TASK INSTRUCTIONS:
Write out only the lines from the start of the entries up to and including the line with "The height and"; please skip the pictures.

BEGIN INPUT RECORDS

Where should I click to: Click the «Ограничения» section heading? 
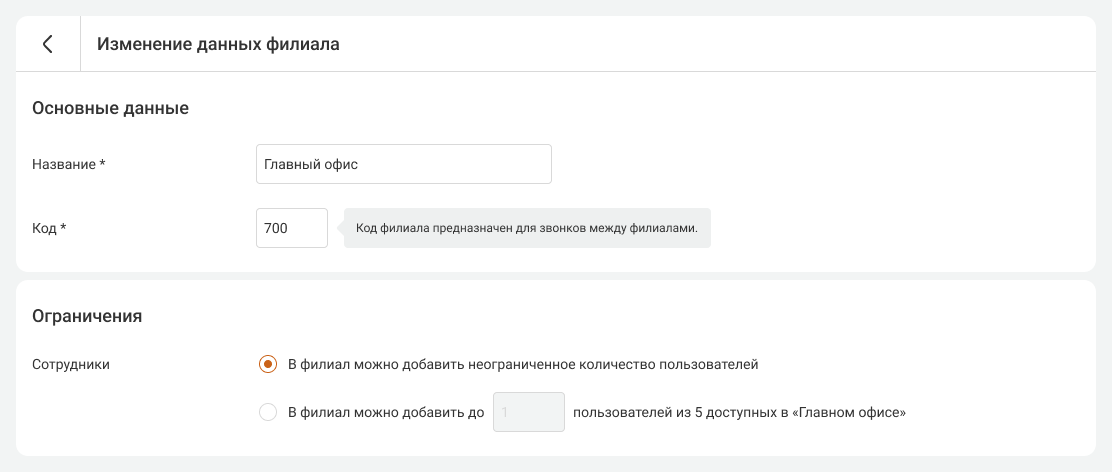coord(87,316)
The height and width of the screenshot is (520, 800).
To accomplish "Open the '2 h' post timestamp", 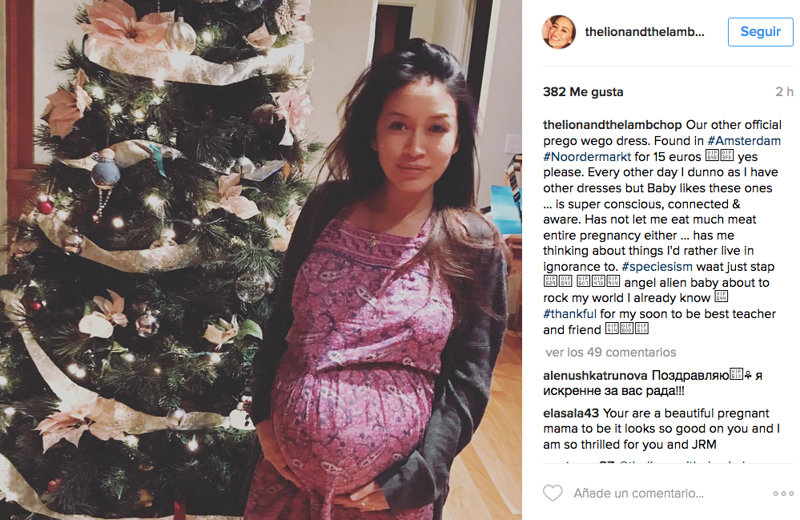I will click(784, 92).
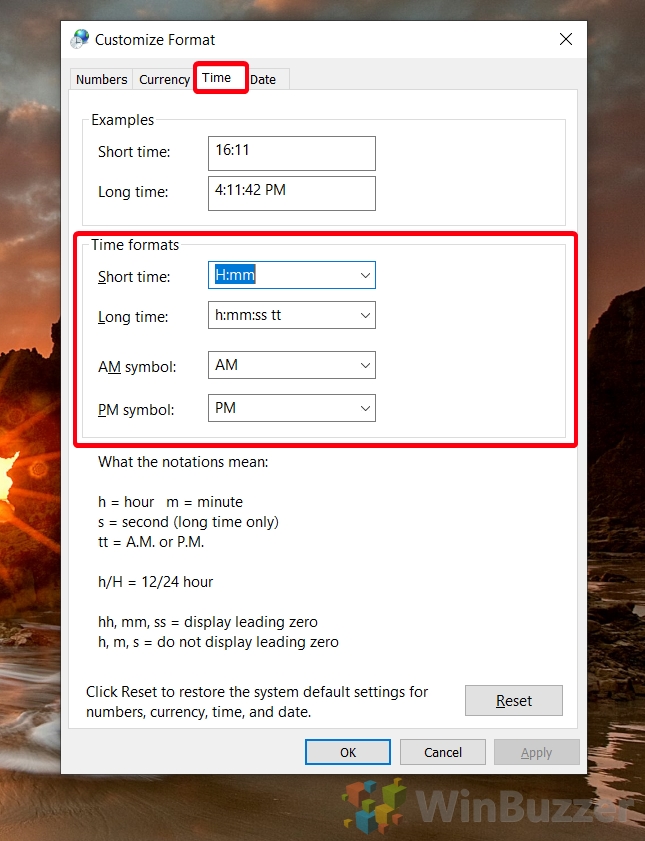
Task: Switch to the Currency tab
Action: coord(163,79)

END INPUT RECORDS

ANSWER SPACE:
Where should I click to: Click the «Ограничения» section heading? 
coord(87,316)
The height and width of the screenshot is (520, 800).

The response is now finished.